Coconut Husks Could Replace Wood Pallets and Save 200 Million Trees Per Year




Company turns coconut waste into biodegradable pallets just as strong as wood!




A Dutch company has come up with a brilliant solution to the deforestation and pollution caused by wooden shipping pallets – pallets made out of coconut waste.

Humans chop down nearly 200 million trees per year to make
nearly 2 billion single-use wooden pallets.

These pallets are treated with toxic chemicals so they can hold more weight and often used only once before they end up in a landfill or burned.

They are also shipped across the world from soft-wood plantations in Canada before they are shipped back across the world from Asia, where many of the goods they carry are manufactured.

Coconut husks solve this problem and many more.

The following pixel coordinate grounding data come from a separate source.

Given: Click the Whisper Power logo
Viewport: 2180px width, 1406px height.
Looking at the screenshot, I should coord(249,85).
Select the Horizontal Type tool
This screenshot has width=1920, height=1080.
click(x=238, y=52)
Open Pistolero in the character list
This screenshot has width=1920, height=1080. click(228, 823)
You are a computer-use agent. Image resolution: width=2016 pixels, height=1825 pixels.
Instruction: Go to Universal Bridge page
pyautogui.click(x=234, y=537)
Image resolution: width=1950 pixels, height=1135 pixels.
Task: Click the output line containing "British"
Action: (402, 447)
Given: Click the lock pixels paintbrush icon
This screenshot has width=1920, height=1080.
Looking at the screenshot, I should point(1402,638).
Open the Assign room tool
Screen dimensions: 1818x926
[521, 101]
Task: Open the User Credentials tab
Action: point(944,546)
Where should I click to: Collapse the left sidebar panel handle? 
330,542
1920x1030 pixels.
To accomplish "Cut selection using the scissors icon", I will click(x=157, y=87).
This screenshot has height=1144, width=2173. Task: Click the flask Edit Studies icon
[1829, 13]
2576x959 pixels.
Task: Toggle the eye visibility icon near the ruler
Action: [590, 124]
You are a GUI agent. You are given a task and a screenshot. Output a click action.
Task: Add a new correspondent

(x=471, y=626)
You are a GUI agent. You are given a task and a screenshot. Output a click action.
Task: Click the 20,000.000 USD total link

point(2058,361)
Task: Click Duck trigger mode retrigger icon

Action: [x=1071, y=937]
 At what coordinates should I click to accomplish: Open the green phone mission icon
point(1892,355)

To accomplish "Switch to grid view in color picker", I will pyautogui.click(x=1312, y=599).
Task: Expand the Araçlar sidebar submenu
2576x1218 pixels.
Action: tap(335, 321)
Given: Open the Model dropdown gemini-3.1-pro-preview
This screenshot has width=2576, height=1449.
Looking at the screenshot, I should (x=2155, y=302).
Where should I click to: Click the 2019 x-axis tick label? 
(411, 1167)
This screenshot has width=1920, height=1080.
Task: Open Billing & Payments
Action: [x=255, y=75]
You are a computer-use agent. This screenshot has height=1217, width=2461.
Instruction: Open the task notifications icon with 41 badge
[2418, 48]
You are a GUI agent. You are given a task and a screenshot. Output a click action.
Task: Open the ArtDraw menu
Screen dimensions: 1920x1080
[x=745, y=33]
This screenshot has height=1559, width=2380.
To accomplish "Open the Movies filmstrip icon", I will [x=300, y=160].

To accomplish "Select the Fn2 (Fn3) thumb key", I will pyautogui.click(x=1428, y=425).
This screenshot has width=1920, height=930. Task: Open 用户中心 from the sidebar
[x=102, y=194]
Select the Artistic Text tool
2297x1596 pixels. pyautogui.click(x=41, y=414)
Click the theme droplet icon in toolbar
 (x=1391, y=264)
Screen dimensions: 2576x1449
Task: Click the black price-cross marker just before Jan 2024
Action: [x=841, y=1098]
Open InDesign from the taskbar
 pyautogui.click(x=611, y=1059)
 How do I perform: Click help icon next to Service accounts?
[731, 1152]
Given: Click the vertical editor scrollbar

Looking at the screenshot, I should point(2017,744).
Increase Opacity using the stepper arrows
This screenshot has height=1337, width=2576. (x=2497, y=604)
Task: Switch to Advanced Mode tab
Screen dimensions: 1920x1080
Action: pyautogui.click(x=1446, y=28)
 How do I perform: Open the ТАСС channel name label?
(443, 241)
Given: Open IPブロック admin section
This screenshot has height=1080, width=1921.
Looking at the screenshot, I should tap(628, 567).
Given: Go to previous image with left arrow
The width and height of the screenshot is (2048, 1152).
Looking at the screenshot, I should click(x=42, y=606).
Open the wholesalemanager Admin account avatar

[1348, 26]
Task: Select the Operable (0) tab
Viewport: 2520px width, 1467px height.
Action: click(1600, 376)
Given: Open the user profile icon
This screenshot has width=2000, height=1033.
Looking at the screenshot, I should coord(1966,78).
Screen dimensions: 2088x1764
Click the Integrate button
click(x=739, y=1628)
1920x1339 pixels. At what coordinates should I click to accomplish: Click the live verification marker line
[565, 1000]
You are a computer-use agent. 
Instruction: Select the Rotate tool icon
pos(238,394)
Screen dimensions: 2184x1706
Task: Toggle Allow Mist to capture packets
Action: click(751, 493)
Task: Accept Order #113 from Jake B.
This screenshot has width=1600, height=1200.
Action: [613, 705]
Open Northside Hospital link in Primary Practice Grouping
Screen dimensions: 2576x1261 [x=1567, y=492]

First, coconuts grow in Asia, where much of the merchandise European and Americans buy comes from. So they only need to be shipped across the ocean once.

Second, coconut husks are a waste product, which would otherwise end up in a landfill or burned.

Third, they are non-toxic, biodegradable, and are great for improving the soil they are composted into.

Fourth, they create extra income for impoverished coconut farmers.

Fifth, they are lighter weight and more compact, but just as strong. This greatly reduces shipping costs/pollution, the company claims.

As you can see, Cocopallets take up about a third of the space of wooden pallets, requiring far less shipping containers

Coco Pallet’s first factory in the Phillipines is producing 5 million Cocopallets per year. The company claims each factory they build will save half a million trees per year.